An example of bad customer service is when a company makes false promises in order to get customers in the door and then fails to deliver on the promise. Like all bad customer service, such behavior discourages customers from using that business in the future.
Good customer service entails a business treating customers in such a way that the customers feel good about their transactions with the business. It leaves customers wanting to work with the company again, and encourages them to recommend the business to family and friends. Bad customer service has the opposite effect.
There are many ways a business can botch customer service. One common way is to be inaccessible to customers. Failure to answer phones and return messages suggests to customers that they are not valued; poor communication on any level has the same effect. About.com suggests that businesses should be helpful, even if there is no immediate profit.
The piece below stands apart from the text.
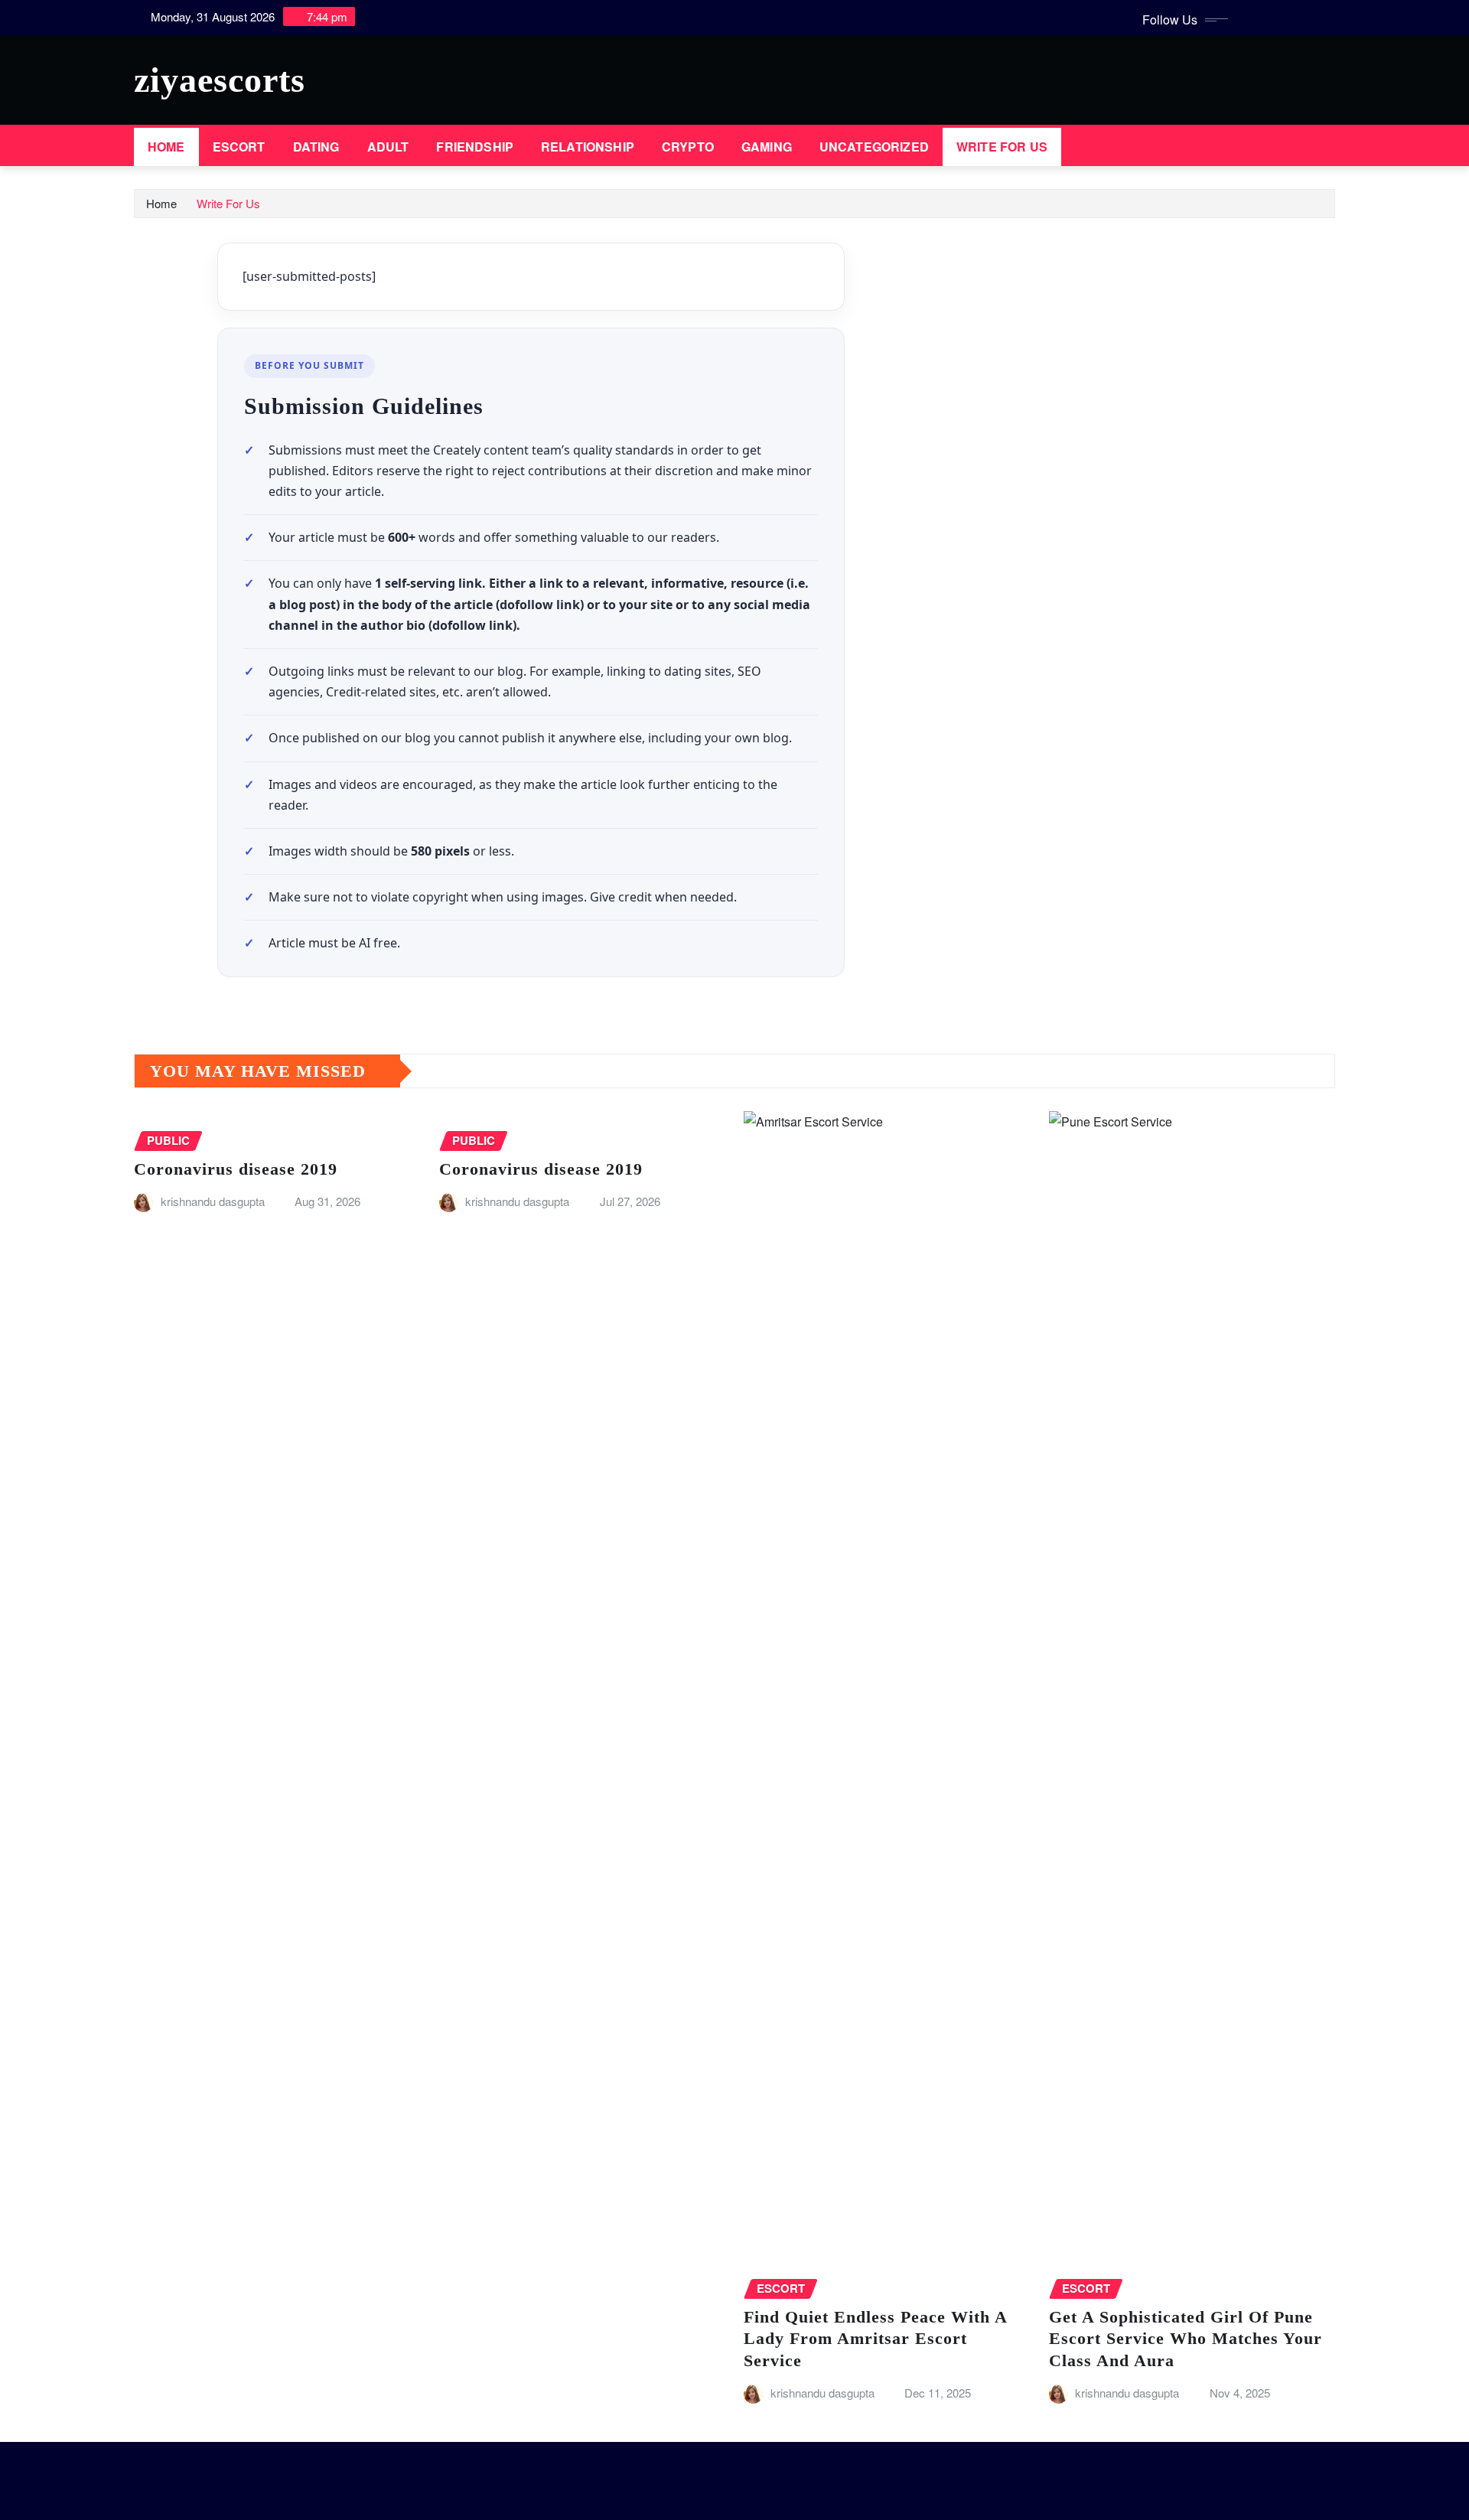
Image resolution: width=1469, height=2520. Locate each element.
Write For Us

Every business receives complaints on occasion, and although the experience is never pleasant, it does afford the opportunity to deliver excellent customer service. Good customer service practices validate customers' concerns and acknowledge their importance to customers even when the complaints seem unreasonable. Whereas good customer service solves problems in a way that leaves customers feeling that they've been treated fairly, bad customer service attempts to sway customers into thinking their concerns are unfounded. Rarely is this effective.
Business owners attempting to evaluate the effectiveness of their customer service policies need only to ask themselves whether their customers' experiences make them feel good enough to return, or leave them ambivalent or feeling negative about using the company in the future.